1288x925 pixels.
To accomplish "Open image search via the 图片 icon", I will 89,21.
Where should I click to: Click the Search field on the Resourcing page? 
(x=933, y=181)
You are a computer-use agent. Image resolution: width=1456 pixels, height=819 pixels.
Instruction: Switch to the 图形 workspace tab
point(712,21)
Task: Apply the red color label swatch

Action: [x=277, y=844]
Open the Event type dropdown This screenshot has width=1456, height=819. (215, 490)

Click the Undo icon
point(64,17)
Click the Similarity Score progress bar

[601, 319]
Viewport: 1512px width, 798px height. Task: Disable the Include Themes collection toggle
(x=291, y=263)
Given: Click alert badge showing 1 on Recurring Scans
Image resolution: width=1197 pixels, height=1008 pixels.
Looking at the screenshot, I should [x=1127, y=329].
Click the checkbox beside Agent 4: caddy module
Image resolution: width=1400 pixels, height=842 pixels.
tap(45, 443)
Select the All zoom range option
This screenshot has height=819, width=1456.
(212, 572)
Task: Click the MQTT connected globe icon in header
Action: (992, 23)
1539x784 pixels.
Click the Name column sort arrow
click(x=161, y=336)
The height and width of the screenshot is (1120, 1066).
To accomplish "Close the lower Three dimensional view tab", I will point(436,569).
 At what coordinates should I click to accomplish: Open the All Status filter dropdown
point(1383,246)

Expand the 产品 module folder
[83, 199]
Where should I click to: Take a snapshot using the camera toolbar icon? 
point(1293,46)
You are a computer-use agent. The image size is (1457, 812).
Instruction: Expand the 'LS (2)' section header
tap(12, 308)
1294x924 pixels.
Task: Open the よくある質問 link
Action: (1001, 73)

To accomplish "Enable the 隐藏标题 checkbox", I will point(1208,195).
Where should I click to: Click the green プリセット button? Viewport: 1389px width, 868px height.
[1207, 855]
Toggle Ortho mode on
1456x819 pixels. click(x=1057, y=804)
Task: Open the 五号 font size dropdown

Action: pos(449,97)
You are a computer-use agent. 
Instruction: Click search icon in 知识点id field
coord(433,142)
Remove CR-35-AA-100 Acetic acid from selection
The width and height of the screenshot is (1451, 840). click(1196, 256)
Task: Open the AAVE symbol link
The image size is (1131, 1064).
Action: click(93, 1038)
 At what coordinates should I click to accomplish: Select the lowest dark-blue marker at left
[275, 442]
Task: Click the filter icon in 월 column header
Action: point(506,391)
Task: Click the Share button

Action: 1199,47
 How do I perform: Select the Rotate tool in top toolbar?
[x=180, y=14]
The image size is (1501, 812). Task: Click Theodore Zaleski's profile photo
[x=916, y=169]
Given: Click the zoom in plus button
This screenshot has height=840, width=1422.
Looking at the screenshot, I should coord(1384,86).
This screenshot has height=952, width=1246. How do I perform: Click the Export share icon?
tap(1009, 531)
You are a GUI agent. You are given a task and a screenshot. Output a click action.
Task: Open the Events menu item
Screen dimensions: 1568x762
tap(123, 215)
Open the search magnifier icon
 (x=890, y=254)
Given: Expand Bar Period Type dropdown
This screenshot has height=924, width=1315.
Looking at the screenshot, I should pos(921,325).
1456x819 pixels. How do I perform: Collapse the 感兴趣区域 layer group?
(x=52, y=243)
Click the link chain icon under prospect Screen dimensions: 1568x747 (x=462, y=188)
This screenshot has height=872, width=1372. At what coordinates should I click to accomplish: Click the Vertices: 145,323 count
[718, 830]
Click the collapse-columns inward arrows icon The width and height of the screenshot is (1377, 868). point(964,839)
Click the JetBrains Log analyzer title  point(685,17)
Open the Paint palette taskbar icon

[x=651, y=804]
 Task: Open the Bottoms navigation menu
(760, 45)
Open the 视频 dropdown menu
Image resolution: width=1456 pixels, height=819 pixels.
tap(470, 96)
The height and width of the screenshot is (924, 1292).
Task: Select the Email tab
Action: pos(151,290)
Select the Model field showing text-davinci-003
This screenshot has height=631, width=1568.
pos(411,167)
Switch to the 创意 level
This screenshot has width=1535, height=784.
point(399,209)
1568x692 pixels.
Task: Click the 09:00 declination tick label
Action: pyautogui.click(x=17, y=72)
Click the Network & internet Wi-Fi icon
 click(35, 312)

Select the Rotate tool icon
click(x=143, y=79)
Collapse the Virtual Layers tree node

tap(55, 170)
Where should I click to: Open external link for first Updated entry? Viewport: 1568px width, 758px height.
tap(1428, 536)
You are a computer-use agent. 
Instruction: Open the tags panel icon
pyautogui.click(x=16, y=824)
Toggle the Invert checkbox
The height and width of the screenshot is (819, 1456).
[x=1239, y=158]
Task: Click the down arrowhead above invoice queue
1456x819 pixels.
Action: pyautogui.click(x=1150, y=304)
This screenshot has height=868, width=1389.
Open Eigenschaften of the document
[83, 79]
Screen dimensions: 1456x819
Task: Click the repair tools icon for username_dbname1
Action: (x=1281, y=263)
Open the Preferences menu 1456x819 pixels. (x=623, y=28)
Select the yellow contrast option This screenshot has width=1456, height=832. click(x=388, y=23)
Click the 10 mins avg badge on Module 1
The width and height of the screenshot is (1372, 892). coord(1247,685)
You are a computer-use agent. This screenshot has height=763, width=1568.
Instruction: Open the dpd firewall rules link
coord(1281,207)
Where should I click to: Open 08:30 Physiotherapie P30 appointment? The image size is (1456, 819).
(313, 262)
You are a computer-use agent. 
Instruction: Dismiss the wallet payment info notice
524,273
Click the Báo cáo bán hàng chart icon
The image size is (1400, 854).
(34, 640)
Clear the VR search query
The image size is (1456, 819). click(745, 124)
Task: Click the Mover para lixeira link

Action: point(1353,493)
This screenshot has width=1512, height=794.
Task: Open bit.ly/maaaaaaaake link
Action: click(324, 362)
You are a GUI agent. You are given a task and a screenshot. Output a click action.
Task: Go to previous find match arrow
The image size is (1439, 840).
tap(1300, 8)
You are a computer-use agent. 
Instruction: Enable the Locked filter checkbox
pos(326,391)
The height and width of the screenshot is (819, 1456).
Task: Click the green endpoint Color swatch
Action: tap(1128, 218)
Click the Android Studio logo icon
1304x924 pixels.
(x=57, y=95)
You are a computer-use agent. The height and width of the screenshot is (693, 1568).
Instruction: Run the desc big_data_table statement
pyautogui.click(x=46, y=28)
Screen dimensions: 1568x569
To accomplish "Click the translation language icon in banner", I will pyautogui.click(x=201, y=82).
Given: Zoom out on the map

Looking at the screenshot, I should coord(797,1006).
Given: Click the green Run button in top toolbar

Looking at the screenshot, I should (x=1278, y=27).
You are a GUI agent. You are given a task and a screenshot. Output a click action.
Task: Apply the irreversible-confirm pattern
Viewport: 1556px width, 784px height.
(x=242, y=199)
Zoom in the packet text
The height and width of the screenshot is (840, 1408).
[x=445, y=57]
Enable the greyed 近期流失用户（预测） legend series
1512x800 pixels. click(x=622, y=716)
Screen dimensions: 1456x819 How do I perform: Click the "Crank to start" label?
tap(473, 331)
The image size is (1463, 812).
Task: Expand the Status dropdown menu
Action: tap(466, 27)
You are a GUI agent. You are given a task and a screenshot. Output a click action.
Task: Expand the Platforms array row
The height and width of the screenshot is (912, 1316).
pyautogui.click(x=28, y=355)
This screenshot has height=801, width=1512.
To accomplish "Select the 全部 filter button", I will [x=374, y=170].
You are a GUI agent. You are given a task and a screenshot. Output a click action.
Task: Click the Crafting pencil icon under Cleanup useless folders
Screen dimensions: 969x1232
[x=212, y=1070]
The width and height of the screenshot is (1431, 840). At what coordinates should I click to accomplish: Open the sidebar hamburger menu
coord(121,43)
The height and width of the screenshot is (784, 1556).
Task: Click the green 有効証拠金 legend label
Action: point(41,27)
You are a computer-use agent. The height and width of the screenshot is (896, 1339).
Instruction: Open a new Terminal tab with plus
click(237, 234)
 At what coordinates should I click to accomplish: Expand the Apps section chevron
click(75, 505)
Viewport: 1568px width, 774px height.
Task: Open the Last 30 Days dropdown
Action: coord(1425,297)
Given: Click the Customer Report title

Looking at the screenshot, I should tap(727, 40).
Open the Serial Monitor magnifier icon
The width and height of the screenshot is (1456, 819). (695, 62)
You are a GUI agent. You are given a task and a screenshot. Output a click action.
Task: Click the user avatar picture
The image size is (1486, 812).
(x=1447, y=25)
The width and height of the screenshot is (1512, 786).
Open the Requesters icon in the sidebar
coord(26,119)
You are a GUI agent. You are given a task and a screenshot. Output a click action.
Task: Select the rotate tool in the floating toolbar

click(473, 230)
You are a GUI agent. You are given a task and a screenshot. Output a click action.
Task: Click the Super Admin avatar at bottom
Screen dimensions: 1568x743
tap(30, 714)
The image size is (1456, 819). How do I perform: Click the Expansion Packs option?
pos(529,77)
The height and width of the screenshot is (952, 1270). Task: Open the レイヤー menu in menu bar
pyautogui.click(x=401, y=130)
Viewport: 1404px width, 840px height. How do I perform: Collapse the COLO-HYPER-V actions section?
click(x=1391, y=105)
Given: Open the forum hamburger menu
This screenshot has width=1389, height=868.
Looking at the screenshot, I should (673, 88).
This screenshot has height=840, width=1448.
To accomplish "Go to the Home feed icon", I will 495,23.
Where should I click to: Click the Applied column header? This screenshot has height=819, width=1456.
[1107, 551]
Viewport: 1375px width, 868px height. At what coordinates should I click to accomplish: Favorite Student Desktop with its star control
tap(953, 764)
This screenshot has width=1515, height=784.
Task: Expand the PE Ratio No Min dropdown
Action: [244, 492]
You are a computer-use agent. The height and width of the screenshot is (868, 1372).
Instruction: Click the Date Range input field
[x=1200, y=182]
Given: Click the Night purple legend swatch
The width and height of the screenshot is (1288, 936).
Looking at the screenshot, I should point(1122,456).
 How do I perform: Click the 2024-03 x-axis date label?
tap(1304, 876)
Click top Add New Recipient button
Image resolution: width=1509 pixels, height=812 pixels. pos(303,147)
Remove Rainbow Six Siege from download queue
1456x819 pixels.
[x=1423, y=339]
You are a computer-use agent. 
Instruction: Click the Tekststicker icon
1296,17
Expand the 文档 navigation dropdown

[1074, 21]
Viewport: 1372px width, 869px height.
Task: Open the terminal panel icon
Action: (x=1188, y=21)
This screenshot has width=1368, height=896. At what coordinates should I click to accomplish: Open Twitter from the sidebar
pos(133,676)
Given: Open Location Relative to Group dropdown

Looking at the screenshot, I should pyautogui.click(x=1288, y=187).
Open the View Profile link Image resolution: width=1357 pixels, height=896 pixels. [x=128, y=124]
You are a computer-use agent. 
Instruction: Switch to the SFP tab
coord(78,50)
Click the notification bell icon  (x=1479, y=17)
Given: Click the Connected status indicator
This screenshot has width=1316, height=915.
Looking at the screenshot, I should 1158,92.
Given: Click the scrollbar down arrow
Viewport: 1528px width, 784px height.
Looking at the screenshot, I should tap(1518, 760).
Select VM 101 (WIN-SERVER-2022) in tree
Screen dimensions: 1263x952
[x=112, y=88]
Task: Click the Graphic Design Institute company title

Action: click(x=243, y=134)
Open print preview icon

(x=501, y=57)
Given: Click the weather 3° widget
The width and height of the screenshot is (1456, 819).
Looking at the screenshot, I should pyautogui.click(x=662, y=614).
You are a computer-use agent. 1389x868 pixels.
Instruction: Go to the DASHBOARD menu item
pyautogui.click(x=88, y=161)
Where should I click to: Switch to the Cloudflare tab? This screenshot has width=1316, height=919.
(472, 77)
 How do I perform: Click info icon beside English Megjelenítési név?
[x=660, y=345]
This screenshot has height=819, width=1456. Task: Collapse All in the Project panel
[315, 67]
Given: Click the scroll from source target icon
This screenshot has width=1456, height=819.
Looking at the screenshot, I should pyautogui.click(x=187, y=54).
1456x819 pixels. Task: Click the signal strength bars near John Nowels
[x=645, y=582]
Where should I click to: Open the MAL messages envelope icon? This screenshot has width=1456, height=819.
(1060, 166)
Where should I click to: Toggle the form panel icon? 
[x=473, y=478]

------------------------------------------------

Exercise brief
Please, from the material above, copy only the lines from the line with "Click the JetBrains" up to and including the line with "Toggle the Invert checkbox", exactly as written.

Answer section
Click the JetBrains Log analyzer title  point(685,17)
Open the Paint palette taskbar icon

[x=651, y=804]
 Task: Open the Bottoms navigation menu
(760, 45)
Open the 视频 dropdown menu
Image resolution: width=1456 pixels, height=819 pixels.
tap(470, 96)
The height and width of the screenshot is (924, 1292).
Task: Select the Email tab
Action: pos(151,290)
Select the Model field showing text-davinci-003
This screenshot has height=631, width=1568.
pos(411,167)
Switch to the 创意 level
This screenshot has width=1535, height=784.
point(399,209)
1568x692 pixels.
Task: Click the 09:00 declination tick label
Action: pyautogui.click(x=17, y=72)
Click the Network & internet Wi-Fi icon
 click(35, 312)

Select the Rotate tool icon
click(x=143, y=79)
Collapse the Virtual Layers tree node

tap(55, 170)
Where should I click to: Open external link for first Updated entry? Viewport: 1568px width, 758px height.
tap(1428, 536)
You are a computer-use agent. 
Instruction: Open the tags panel icon
pyautogui.click(x=16, y=824)
Toggle the Invert checkbox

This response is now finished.